Die anderen Teilnehmer der Konferenzrunde hatten das unwillkürliche Zusammenzucken der Treiber und des Logenmeisters Valentin Claudius natürlich bemerkt. Mit kurzen Worten klärte Llewellyn die Männer über den Grund auf. Mandorla, die ehemalige Queen der Grauen Garden, die jetzt auf selten der Terranauten stand, preßte die Lippen aufeinander. Ihr schönes Gesicht, das stets kühl wie Eis wirkte, wurde dadurch noch unnahbarer.
»Wir hätten dem Gouverneur und Queen Leah Halef nicht gestatten sollen, Aqua zu verlassen«, erklärte sie ruhig.
Argan Pronk, der vierschrötige Bürgermeister der Stadt Miramar, der den Anstoß zum letzten Endes erfolgreichen Aufstand gegen die Konzilsgewalt gegeben hatte, sah die Queen forschend an.
»Was hätten wir denn Ihrer Ansicht nach tun sollen?« wollte er wissen.
»Liquidieren!« erwiderte Mandorla, ohne daß sich ein Muskel in ihrem Gesicht regte. »Damit wäre vorerst verhindert worden, daß Lordoberst Max von Valdec Kenntnis von den Geschehnissen auf Aqua bekommt. So jedoch … Sie werden sich nicht lange Ihrer Position als neuer und frei gewählter Gouverneur dieser Welt erfreuen können. Ich bin überzeugt davon, daß das Konzil die Unabhängigkeitserklärung Aquas als ungeheuerliche Herausforderung betrachten wird. Knallharte Gegenmaßnahmen dürften nicht lange auf sich warten lassen.«
»Ich sehe die Dinge nicht so pessimistisch«, entgegnete Argan Pronk. »Aqua ist ein unbedeutender Kolonialplanet am äußersten Rand des von Menschen besiedelten Raumsektors. Bis auf ein beliebtes Rauschmittel, einen entbehrlichen Luxusartikel also, hat unsere Welt nichts zu bieten, was den Aufwand einer Strafexpedition lohnen würde.«
»Es geht um das Prinzip, Pronk!

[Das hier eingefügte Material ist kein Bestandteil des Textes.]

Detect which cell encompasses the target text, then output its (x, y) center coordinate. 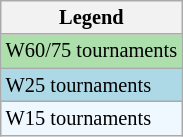
Legend (92, 17)
W15 tournaments (92, 118)
W60/75 tournaments (92, 51)
W25 tournaments (92, 85)
Provide the (x, y) coordinate of the cell's center where the given text is located.  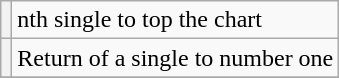
nth single to top the chart (176, 20)
Return of a single to number one (176, 58)
Identify which cell holds the provided text, then report its [x, y] central coordinate. 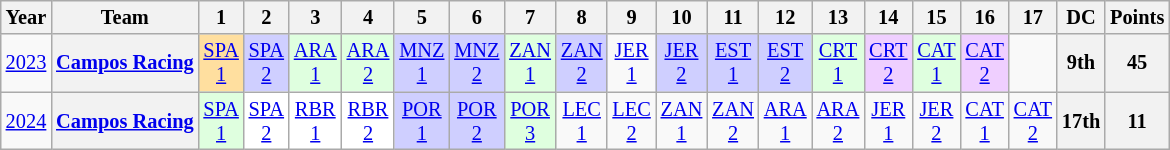
DC [1081, 17]
2 [266, 17]
10 [682, 17]
45 [1137, 63]
Team [124, 17]
1 [220, 17]
14 [888, 17]
LEC2 [631, 121]
2023 [26, 63]
16 [985, 17]
CRT2 [888, 63]
17th [1081, 121]
LEC1 [582, 121]
13 [838, 17]
Points [1137, 17]
9th [1081, 63]
EST2 [786, 63]
5 [422, 17]
MNZ1 [422, 63]
2024 [26, 121]
3 [316, 17]
9 [631, 17]
EST1 [733, 63]
Year [26, 17]
RBR2 [368, 121]
RBR1 [316, 121]
12 [786, 17]
17 [1033, 17]
POR1 [422, 121]
6 [476, 17]
MNZ2 [476, 63]
7 [530, 17]
POR2 [476, 121]
15 [936, 17]
4 [368, 17]
CRT1 [838, 63]
8 [582, 17]
POR3 [530, 121]
Return the [x, y] coordinate for the center point of the cell that contains the specified text.  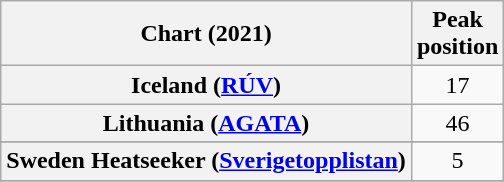
46 [457, 123]
Lithuania (AGATA) [206, 123]
Iceland (RÚV) [206, 85]
Peakposition [457, 34]
Sweden Heatseeker (Sverigetopplistan) [206, 161]
5 [457, 161]
17 [457, 85]
Chart (2021) [206, 34]
Extract the (X, Y) coordinate from the center of the cell holding the provided text.  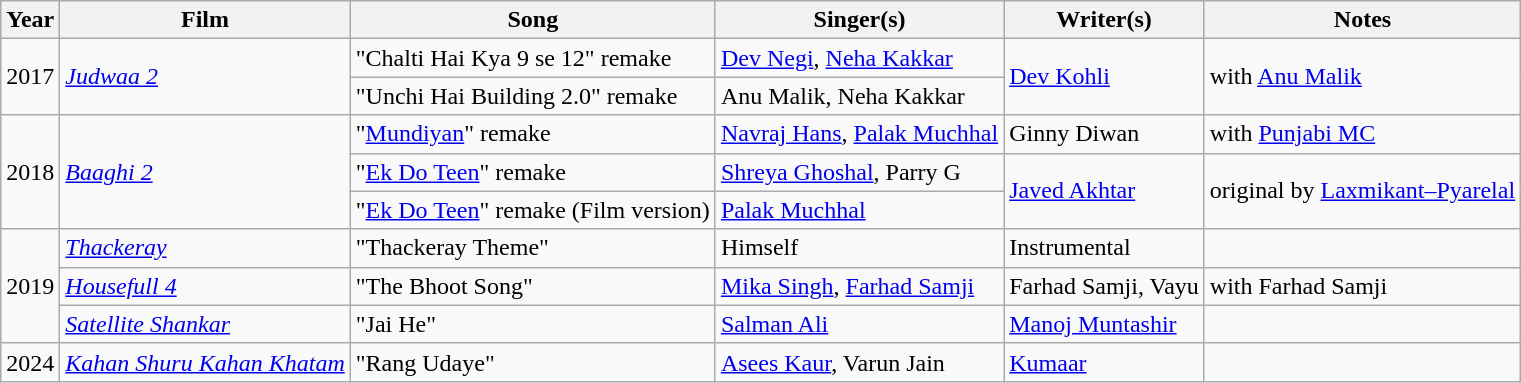
Film (205, 20)
Mika Singh, Farhad Samji (859, 286)
"Thackeray Theme" (532, 248)
with Farhad Samji (1362, 286)
Year (30, 20)
Manoj Muntashir (1104, 324)
Notes (1362, 20)
Kumaar (1104, 362)
"The Bhoot Song" (532, 286)
Navraj Hans, Palak Muchhal (859, 134)
2019 (30, 286)
Housefull 4 (205, 286)
Palak Muchhal (859, 210)
Baaghi 2 (205, 172)
"Rang Udaye" (532, 362)
Dev Kohli (1104, 77)
2024 (30, 362)
"Unchi Hai Building 2.0" remake (532, 96)
Instrumental (1104, 248)
Himself (859, 248)
Kahan Shuru Kahan Khatam (205, 362)
"Ek Do Teen" remake (532, 172)
Satellite Shankar (205, 324)
Asees Kaur, Varun Jain (859, 362)
Dev Negi, Neha Kakkar (859, 58)
2018 (30, 172)
with Anu Malik (1362, 77)
"Mundiyan" remake (532, 134)
Farhad Samji, Vayu (1104, 286)
Javed Akhtar (1104, 191)
original by Laxmikant–Pyarelal (1362, 191)
Shreya Ghoshal, Parry G (859, 172)
"Ek Do Teen" remake (Film version) (532, 210)
"Chalti Hai Kya 9 se 12" remake (532, 58)
Salman Ali (859, 324)
Thackeray (205, 248)
Writer(s) (1104, 20)
"Jai He" (532, 324)
with Punjabi MC (1362, 134)
Singer(s) (859, 20)
2017 (30, 77)
Song (532, 20)
Ginny Diwan (1104, 134)
Anu Malik, Neha Kakkar (859, 96)
Judwaa 2 (205, 77)
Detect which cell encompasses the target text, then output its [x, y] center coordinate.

Wenn das Konzil den Abfall einer Welt duldet, wird damit ein Präzedenzfall geschaffen. Andere Kolonialplaneten könnten dem Beispiel Aquas folgen. Das irdische Sternenreich wäre in seinen Grundfesten erschüttert. Und deshalb wird Max von Valdec zurückschlagen – früher oder später! Wenn wir der Queen jedoch keinen freien Abzug gewährt hätten …«
Llewellyn machte eine abwehrende Handbewegung. »Es ist müßig, darüber zu diskutieren, Mandorla. Die Rebellenbewegung und auch wir Terranauten hatten dem gestürzten Gouverneur und der Kommandeuse der Grauen Garden auf Aqua freien Abzug zugesichert. Es wäre ein nicht zu vertretender Wortbruch gewesen, wenn wir uns nicht daran gehalten hätten.«
Dazu zuckte die ehemalige Graue nur die Achseln. Sie war anderer Ansicht und machte keinen Hehl daraus. Keiner ihrer neuen Bundesgenossen konnte es ihr verübeln. Sie war durch die harte Schulung der Garden gegangen und mit einer alle Emotionen und Gefühle abtötenden Konditionierung versehen worden. Deshalb dachte sie ausschließlich in rationalen Bahnen und betrachtete alle Überlegungen und Beweggründe, die Logik und nüchternem Zweckdenken zuwiderliefen, mit augenfälliger Verachtung. Sie hatte dafür nur eins übrig: eben ein Schulterzucken.
»Im Prinzip aber muß ich Ihnen recht geben, Mandorla«, ergriff Llewellyn wieder das Wort. »Auf Dauer wird das Konzil die Unabhängigkeit Aquas bestimmt nicht hinnehmen. Ich rechne allerdings fest mit einer gewissen Galgenfrist.